Many life insurers and pension funds invested heavily in mortgage shopping center for many decades. Some of these loans were, and are self-depreciation over the term of the loan, but some data from, say, ten years, leaving a large “balloon” amount. The expectation was that the outstanding amount to be refinanced (“switch”) to a new loan on that date.

The plan works well when credit is loose. It is not as good, if the credit is tight work.

This is what happened to General Growth Properties, which has just been made bankrupt. We understand that the problem was particularly acute GG, because he relied heavily on short-term financing, probably more than most companies Business Development Center when it bought the Rouse Company, leaving large parts of the undeveloped land. GG was in a deadlock, since short-term loans it continues without much problem has not gone longer available to all.

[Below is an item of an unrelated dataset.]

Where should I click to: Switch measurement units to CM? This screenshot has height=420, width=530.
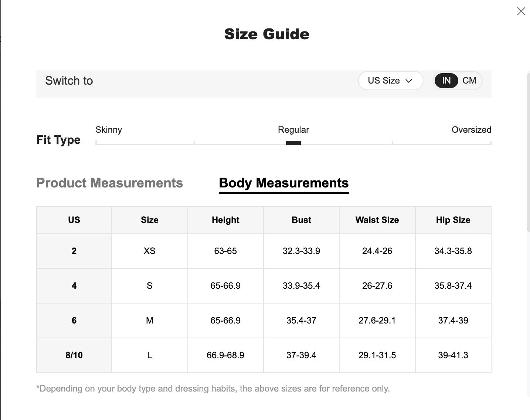pos(469,81)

This is not to cast a shadow on the goods themselves. To a large extent they are “Marquee” shopping centers that are well maintained and the best locations and competitiveness in their communities. The problem is not ownership; .. We read that they generate sufficient cash to meet their needs Problem is the inability to GG capital loans

mature So, refinance insurance companies and other lenders that are now not willing or able, through loans GG , notice that rolling, it may be extra time “, as it is or not. Will undoubtedly continue to operate the centers. The investment company that 25% of the shares GG agreed to provide significant resources for the Basic Law, “debtor in possession” in the bankruptcy proceedings.

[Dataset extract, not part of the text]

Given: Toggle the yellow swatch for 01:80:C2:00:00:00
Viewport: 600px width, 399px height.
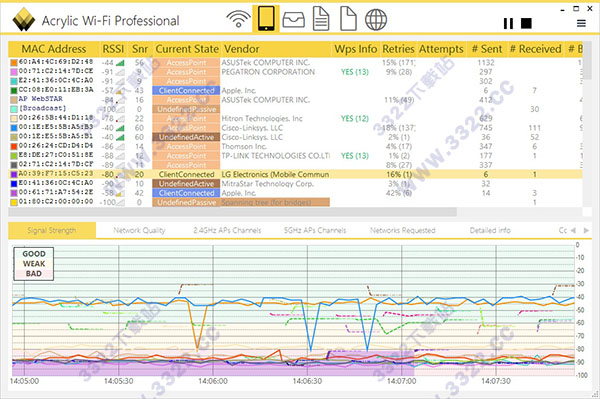Looking at the screenshot, I should [x=14, y=202].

Some are worrying that the “delay” can affect some of the same life insurance companies which have emerged as a petitioner on the lifeline. It is not quite the same situation as the banks with which an applicant or borrower has a financial relationship, and that’s it. A life insurance policy is in the nature of a trust relationship. It is hardly a trusting relationship as that between a policyholder and insurance company whose outcome is certain, and he trusts that necessarily the policy will pay off when he died and that his wife and his children will be protected.

Life insurance companies are regulated is by country, not by the government. But given the news that some life insurers (including the principal) in Washington said they could rescue aid must, it is probably no way that the federal government is missing from the solution, many countries that help themselves not in a position to him. and finally there is only one entity that has the power to create money from nothing.

It is unthinkable that a life insurance would be allowed to the extent that it is not about the politics of life and death of the insured person again, it will descend the spectrum here. General Growth bankruptcy is the largest bankruptcy of real estate, ever, and many companies are life insurance and pension funds have a lot of money on the table.

I generally have a good feeling about the possible emergence of General Growth of the insolvency proceedings. The properties are good. This is not a case of abandoned skeletons of skyscrapers built, half. It was too much for short-term loans and not enough confidence amortization loans. GG was caught in a credit crunch is not his own creation.

Beyond the question of repatriation of capital, it may “discount” and even some “open” to be given to the lender in the coming days. It remains to be seen how this will be a negative impact on certain life insurance and pension funds. It should look like.